EscribiendoCine asked the director about the choice of place for the development of this thriller: "I began with this story many years ago. When I started writing, I thought about a place that would have rivers. I went back to el Tigre and I did some research for writing. The story was just beginning. And because of a person who was working in the Department of Culture in that municipality, I was able to know places that as a tourist you never know."
Mortensen, before talking about the film, made an assessment of the aesthetics of Lars Von Trier and a repudiation of what he said at the Cannes Festival that led to him being declared "persona non grata." In regard to his participation in Todos Tenemos Un Plan, he stated, "I'm very happy to be here with this team, with our producers and above all with Ana. We've been talking for years.

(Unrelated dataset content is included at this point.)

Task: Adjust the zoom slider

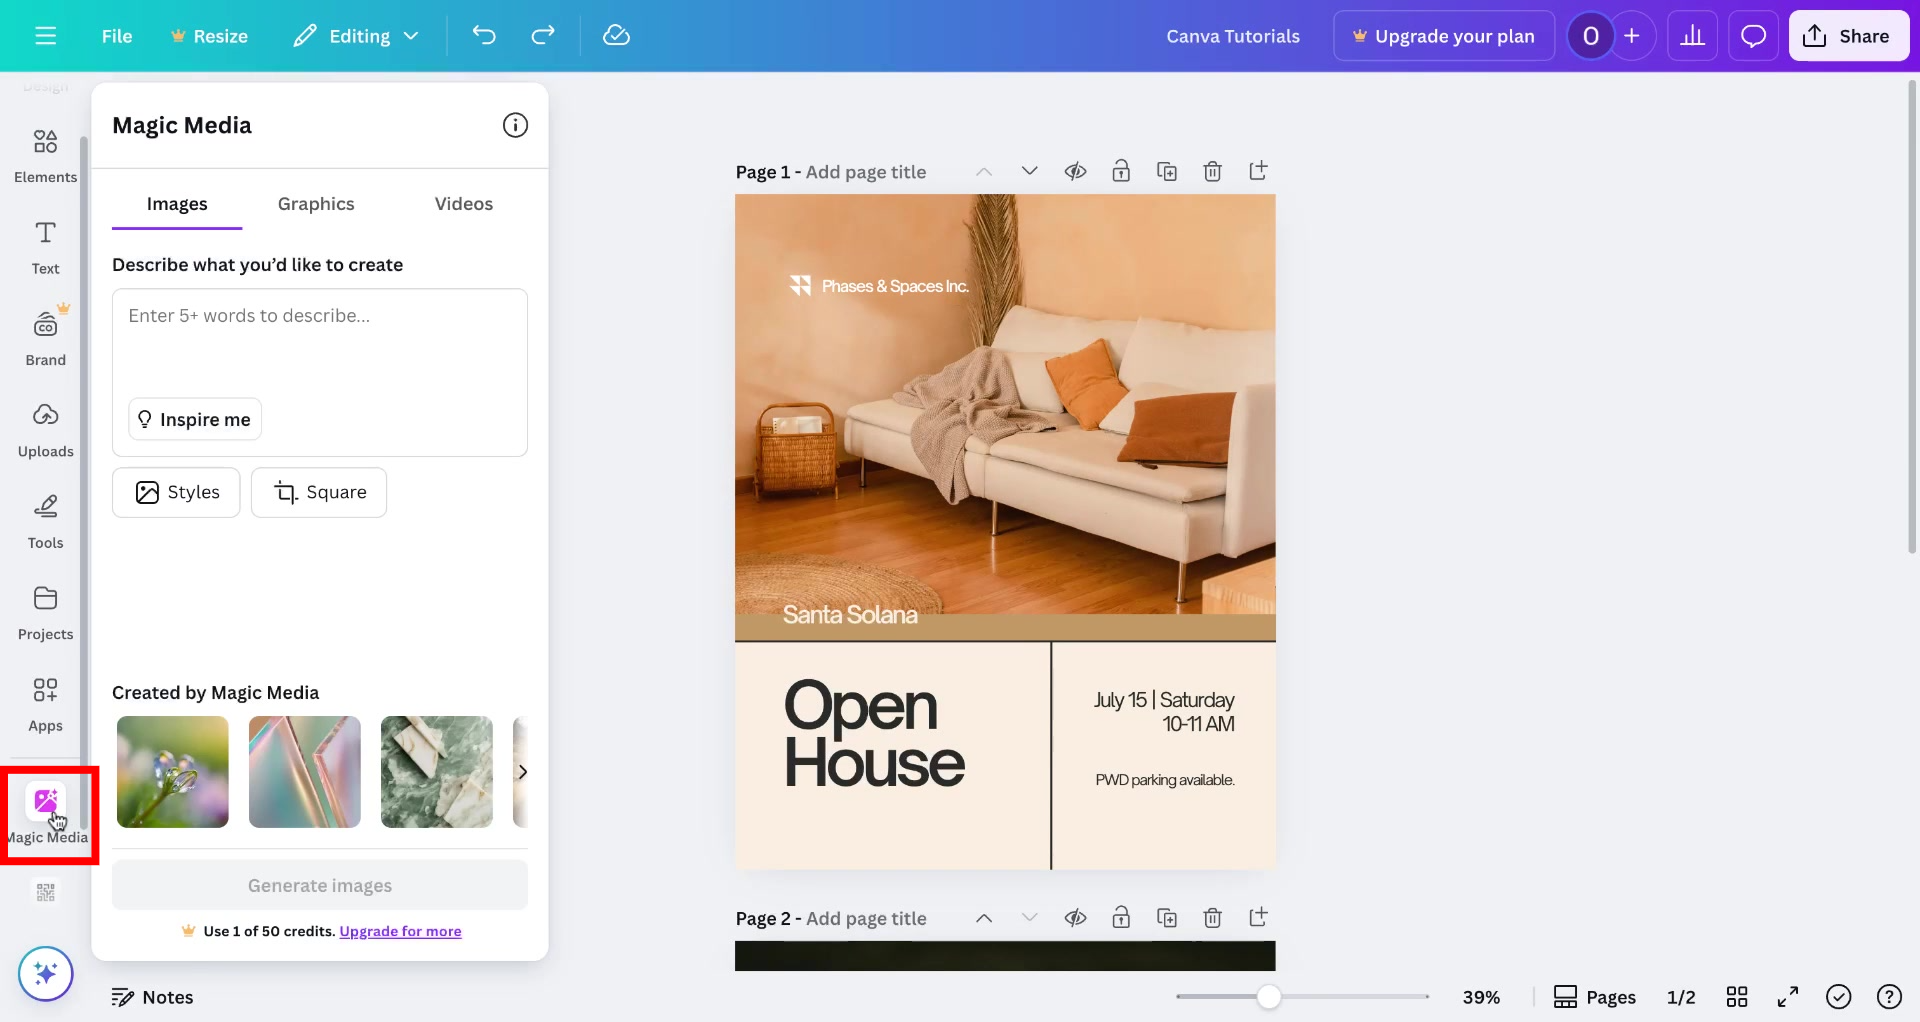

Things were changing; we were at the point of doing it and it wouldn't get done. It's that way with independent cinema; it takes a lot to get it going and to tell a story like this, such a special one. It is a home-grown product, from this home, which has also been my home. And I feel as though it's mine. It's the first time that I'm going to film here." About his character, he said, "I play two men, very similar and yet at the same time very distinct. What I like is that there are words and the music of the words. And the music beneath the words and between them is something that isn't in linear time. It's something that has to do with what is lost, what is yearned for, nostalgia, doubt, jealousies. All of that is in this film noir story." And he finished off with, "And the foundation is there," recalling the popular phrase of Bambino Veira, a well-known figure from the San Lorenzo club of which the actor is a fan.

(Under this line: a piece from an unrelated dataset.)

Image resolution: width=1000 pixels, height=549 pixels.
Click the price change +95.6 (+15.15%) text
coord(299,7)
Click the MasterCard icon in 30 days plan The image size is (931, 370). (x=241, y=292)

Vanesa Ragone, Haddock Films producer (responsible for the successful and Oscar- winning El Secreto De Sus Ojos, among other films) appreciated that INCAA provided funds for the realization of the project, in a strong alliance between private and public investments. "We arrived at this film through sheer conviction. It was Ana´s conviction, it was she who convinced all of us to do our best. The INCAA always supported us and gave us the chance to make free cinema where each one writes what they want and what they think and can develop it. Our relationship with TELEFE is also excellent. A film of this size requires co-production with Spain and with other producers who have joined in."

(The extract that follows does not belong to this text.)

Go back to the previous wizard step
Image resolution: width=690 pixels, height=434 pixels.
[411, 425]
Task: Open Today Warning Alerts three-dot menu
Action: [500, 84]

Soledad Villamil referred to her participation, acting with an international film star: "If there's anything extraordinary about this job, it's that on the one hand, things like this can happen. First, that they contact you to do a movie: extraordinary because it's unusual. Second, that they bring you a script where there's a character that calls to you. And then they tell you, 'The main character is Viggo Mortensen.' But even more extraordinary is that you find yourself working and meeting someone with the human and acting quality that Viggo has. That he's a 'name,' but he's a co-worker. It might be hard to explain or understand, I suppose, what the transition from global star to co-worker, to someone who likes to teach, as he did me and Ana, could mean in the imagination of the public or a journalist. And that is... extraordinary."